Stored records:
---
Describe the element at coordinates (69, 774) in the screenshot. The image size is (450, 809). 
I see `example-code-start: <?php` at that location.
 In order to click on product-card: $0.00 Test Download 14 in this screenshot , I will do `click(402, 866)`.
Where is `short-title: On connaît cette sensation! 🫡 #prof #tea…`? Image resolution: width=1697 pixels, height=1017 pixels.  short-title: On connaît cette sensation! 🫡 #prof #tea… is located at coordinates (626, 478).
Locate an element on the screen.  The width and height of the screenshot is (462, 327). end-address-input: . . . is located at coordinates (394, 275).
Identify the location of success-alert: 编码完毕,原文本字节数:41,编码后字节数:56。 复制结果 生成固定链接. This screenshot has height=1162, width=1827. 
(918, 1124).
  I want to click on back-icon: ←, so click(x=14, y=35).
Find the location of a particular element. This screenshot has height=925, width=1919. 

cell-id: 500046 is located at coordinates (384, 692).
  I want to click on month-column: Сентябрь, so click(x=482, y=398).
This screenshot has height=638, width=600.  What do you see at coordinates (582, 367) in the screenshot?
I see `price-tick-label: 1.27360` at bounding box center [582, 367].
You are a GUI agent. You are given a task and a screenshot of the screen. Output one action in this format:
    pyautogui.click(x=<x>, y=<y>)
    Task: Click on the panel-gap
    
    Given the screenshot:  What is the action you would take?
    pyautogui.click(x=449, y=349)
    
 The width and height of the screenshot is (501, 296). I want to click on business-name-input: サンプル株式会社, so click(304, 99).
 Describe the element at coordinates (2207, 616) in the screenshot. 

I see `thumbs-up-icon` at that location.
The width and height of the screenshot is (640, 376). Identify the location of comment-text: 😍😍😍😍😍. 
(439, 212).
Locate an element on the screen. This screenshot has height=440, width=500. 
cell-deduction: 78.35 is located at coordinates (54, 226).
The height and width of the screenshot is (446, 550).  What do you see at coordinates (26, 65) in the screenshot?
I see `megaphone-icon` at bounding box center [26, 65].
---
Copy out each of the lines above that contains the string "location". Case counts.

__Exercise response__.
I see `example-code-start: <?php` at that location.
Identify the location of success-alert: 编码完毕,原文本字节数:41,编码后字节数:56。 复制结果 生成固定链接. This screenshot has height=1162, width=1827. 
Find the location of a particular element. This screenshot has height=925, width=1919. 
I see `thumbs-up-icon` at that location.
The width and height of the screenshot is (640, 376). Identify the location of comment-text: 😍😍😍😍😍. 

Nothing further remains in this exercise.